The core of neglect trauma is loss. The withdrawal, abandonment, unreliability or simple absence of the primary attachment figure, are all variations on that theme. For the infant, that loss is not only experienced as, but in fact is life-threatening. That primary other is in fact survival: the natural source of sustenance, protection, safety and regulation – if we are lucky. Without them we experience a profound and lethal terror, which is why neglect is so utterly devastating and enduring. And why attachment researcher Karlen Lyons-Ruth has named this early neglect trauma as the “primary threat.” It is like the base layer, leaving its scars on the most primitive “survival brain,” the brain stem.

Molly is faced with her mixed feelings of loss, as she watches her mother losing her mind, and navigates her mother’s demise. She pretty simultaneously navigates the possibly impending loss of her beloved husband, who is stricken with pancreatic cancer while only in his forties. All of these are life passages many of us have faced or are facing now. Here in the US, we neglect, shun or simply avoid both aging and the aged, and advance largely unprepared into “elderhood.” I myself have felt blindsided by some of the indignities and perhaps insults of natural aging, after over 50 years of blessedly good health. I hear stories of age discrimination in the workplace, and I know my husband has had a terrible time attempting to find a knowledgeable geriatric doctor, in a progressive and privileged part of the world, known for quality medical resources. Even as our generation grows to a bulging percentage of the population. Molly touches on the issues of aging and loss as well. All the way around, it was a good read. And in many more ways than I expected.
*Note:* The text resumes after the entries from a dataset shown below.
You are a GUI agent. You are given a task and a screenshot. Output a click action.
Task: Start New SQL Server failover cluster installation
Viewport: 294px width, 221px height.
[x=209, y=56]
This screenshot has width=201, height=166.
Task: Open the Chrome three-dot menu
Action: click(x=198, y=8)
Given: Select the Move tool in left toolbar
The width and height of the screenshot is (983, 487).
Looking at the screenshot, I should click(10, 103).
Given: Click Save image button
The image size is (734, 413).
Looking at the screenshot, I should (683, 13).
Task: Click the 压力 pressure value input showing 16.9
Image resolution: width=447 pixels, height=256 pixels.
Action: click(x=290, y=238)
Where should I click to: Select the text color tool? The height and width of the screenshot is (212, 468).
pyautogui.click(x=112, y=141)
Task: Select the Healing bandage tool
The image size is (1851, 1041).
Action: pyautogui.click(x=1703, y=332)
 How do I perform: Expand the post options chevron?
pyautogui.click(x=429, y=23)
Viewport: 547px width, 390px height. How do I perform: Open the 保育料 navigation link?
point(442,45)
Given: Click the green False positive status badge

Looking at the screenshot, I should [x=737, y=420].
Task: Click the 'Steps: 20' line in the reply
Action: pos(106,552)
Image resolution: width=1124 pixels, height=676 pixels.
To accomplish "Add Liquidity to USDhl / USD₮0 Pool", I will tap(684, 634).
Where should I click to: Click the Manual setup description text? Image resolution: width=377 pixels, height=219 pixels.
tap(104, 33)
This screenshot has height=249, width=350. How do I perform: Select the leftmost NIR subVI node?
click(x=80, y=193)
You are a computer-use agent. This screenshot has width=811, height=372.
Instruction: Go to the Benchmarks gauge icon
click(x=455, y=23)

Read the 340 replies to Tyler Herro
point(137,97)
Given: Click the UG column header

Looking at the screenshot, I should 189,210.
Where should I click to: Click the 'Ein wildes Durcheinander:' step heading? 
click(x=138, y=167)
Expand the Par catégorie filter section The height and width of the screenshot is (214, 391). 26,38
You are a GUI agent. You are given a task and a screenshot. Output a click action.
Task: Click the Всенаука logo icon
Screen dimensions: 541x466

On the subject of loss, you may have noticed I have been struggling with what has at times seemed to be my own elusive sanity as I attempt to keep up with my various commitments, which of course include the regularity of my blogs and videos. My apologies! I am not sure if it is lost capacity to handle more tasks than I used to be able to, lost humility as to what I could humanly complete, or my father’s example of always striving to do more, particularly when faced with so much need in this sorry world. I am making my best effort to move through the back log, with your indulgence. Thanks! 

Looking ahead we will have some pretty cool guest speakers on the YouTube Channel. I am excited about that!